Using the listing below, set down exactly the lines from the one that contains "This screenshot has width=1568, height=355." through the one that contains "Viewport: 750px width, 428px height.", with no pictures.

■ **Dataset entries**
BEGIN

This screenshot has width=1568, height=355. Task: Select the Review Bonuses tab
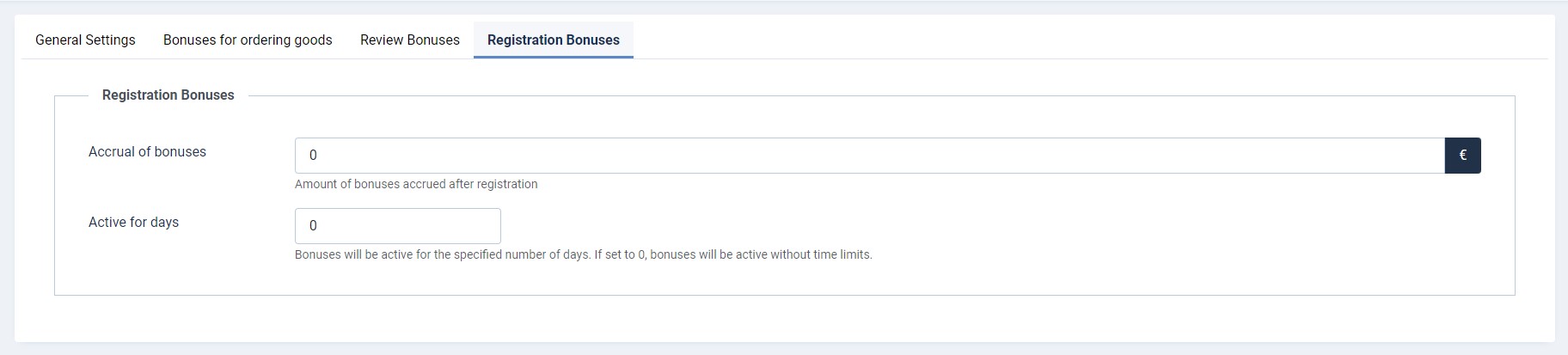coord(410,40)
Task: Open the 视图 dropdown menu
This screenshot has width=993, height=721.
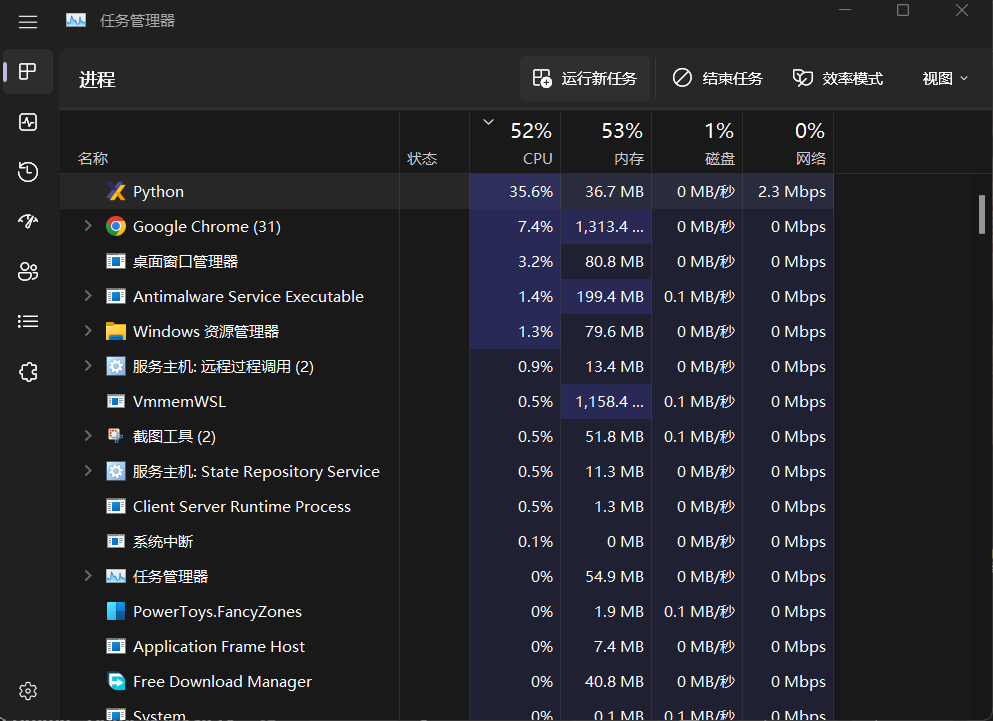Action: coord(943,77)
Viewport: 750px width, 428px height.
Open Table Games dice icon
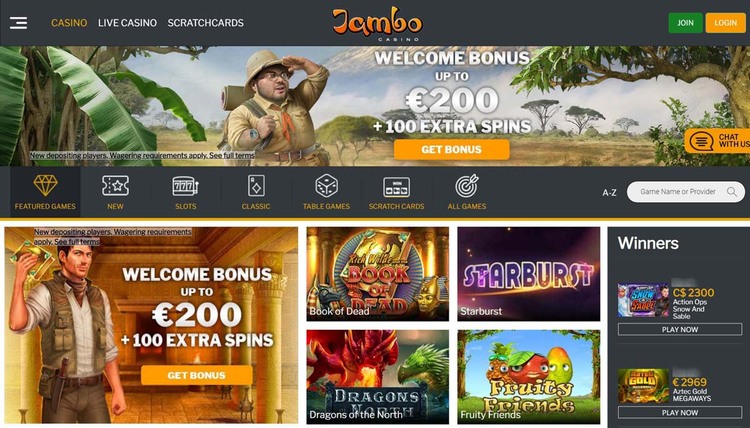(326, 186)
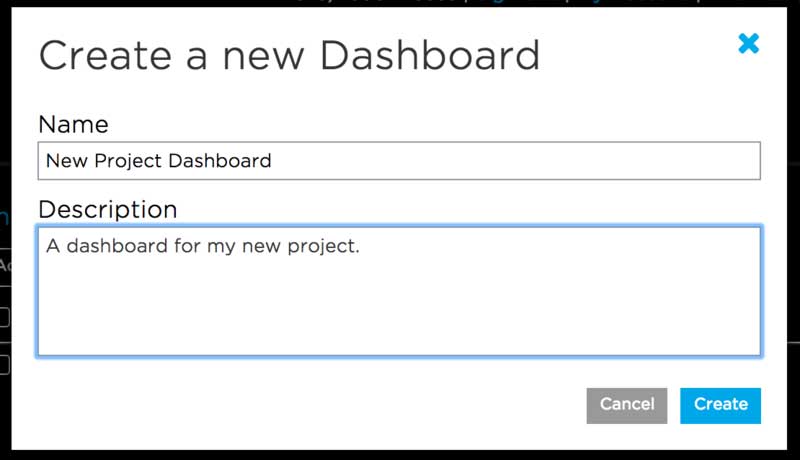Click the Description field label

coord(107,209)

END
BEGIN

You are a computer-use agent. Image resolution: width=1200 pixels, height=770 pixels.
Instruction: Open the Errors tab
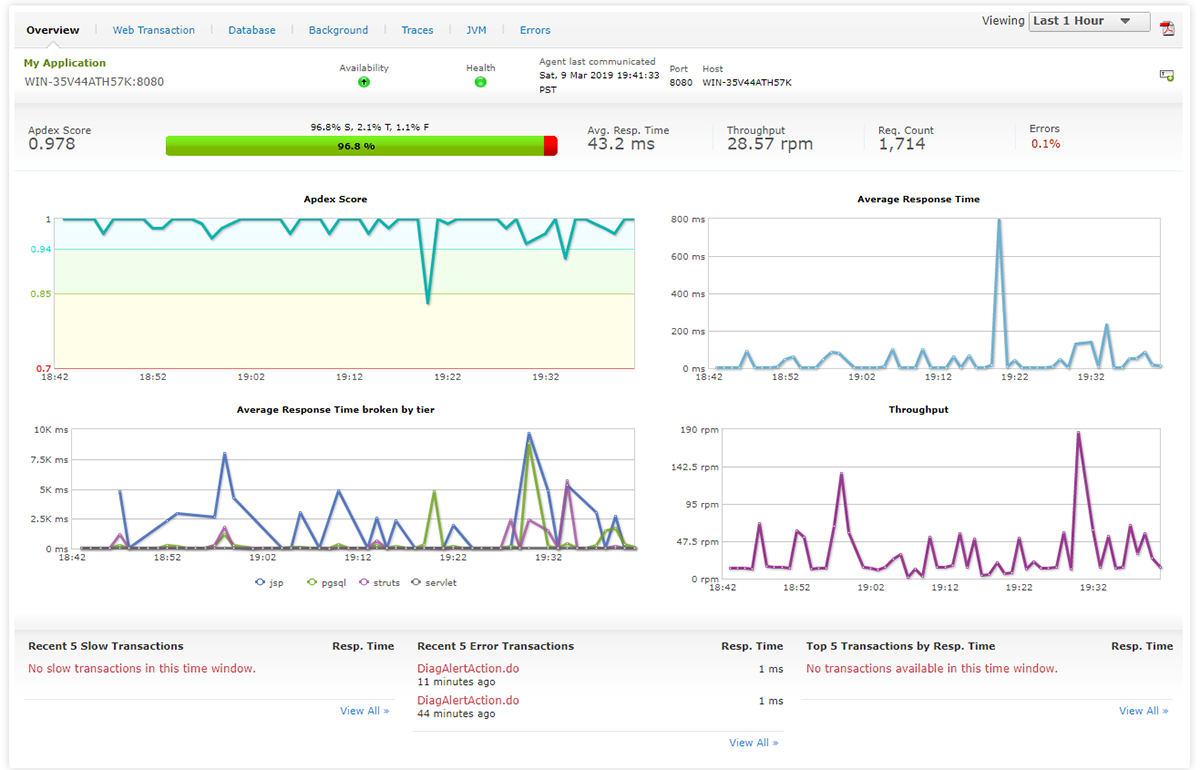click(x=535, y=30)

END

■ **Your response**
This screenshot has width=1568, height=355. Task: Select the Review Bonuses tab
coord(410,40)
Task: Open the 视图 dropdown menu
This screenshot has width=993, height=721.
Action: coord(943,77)
Viewport: 750px width, 428px height.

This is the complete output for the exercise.